In a full meeting, Cornwall County Council voted to keep the county of Cornwall free of GM crops and GM food and feed, and to call on the Secretary of State to provide legal protection for this county as a GM-free area, under European law. Under this law, councils can request legal protection of their areas from particular GM crops. Friends of the Earth GM Coordinator in the South West, Keith Hatch said: "This is fantastic news for people in Cornwall and in the whole of the south-west. The public have made it clear they do not want GM crops in Cornwall, or anywhere else in the region. The Regional Assembly must now act to protect the area as a whole."
"Friends of the Earth is delighted that Cornwall County Council has voted to go GM-free," said Friends of the Earth GM Campaigner, Clare Oxborrow. "Around Britain there is growing opposition to GM crops and food. Cornwall's decision sends a strong message to the Government that local people don't want their food, farms and environment threatened by GM crops. It is time now for the Government to listen and not allow GM crops to be grown for sale in the UK."
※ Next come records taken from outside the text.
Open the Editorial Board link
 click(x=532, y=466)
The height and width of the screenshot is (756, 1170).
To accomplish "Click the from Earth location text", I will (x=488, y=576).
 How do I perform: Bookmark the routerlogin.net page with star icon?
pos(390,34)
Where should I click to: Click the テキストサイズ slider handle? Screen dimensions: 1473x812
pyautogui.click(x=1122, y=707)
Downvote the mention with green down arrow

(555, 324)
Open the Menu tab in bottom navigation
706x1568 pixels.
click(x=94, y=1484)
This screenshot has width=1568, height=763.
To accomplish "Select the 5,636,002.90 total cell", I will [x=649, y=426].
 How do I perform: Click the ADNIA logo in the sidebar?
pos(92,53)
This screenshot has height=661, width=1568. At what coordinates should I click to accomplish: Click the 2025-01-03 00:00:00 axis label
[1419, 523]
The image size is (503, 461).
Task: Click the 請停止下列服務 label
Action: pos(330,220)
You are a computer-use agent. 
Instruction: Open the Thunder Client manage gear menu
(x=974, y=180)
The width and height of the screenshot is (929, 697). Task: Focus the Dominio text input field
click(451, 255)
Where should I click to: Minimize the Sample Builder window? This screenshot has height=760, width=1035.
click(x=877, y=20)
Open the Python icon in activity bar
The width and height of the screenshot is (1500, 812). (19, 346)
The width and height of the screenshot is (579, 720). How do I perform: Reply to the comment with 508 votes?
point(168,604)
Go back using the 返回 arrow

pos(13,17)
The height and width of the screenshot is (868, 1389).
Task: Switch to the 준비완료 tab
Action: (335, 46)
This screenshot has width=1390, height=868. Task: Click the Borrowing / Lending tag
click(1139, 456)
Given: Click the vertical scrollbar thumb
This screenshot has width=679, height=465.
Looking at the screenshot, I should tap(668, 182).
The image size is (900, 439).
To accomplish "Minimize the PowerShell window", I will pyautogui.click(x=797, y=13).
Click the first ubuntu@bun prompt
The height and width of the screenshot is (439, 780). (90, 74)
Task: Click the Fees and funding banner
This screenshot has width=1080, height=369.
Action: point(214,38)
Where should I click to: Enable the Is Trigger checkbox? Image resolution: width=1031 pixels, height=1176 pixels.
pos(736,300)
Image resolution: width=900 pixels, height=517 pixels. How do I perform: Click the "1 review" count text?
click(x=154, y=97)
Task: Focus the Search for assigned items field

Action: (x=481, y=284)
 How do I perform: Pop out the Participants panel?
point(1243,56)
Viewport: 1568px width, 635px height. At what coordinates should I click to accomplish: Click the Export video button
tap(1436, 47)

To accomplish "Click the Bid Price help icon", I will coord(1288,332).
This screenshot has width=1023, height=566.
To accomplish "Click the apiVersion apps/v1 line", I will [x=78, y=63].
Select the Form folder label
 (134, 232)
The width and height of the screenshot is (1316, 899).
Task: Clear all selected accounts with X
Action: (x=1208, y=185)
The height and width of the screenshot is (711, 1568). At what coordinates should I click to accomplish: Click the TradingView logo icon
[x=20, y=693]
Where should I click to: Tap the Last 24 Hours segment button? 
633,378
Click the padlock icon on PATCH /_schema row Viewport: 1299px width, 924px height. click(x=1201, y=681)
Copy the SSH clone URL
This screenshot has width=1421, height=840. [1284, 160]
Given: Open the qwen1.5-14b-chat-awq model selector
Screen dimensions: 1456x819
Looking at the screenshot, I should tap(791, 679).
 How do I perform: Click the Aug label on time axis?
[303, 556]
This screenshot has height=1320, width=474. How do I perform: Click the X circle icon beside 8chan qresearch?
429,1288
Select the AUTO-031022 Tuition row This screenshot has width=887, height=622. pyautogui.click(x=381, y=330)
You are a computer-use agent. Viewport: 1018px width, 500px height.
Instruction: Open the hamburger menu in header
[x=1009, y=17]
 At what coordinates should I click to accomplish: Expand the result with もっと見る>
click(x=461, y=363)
Calls for GM-free areas are also being considered in other parts of Britain. The Lake District National Park Authority announced that it will hold a major conference with other National Parks Authorities to consider becoming GM-free. And the National Assembly for Wales is maintaining its GM-free stance. The Government is expected to decide later this year whether or not to allow GM crops to be commercially grown across the UK. Commercialisation risks widespread GM contamination of food, crops and the environment. An NOP survey published in October showed that 57 per cent do not want GM crops to be commercially grown across the UK.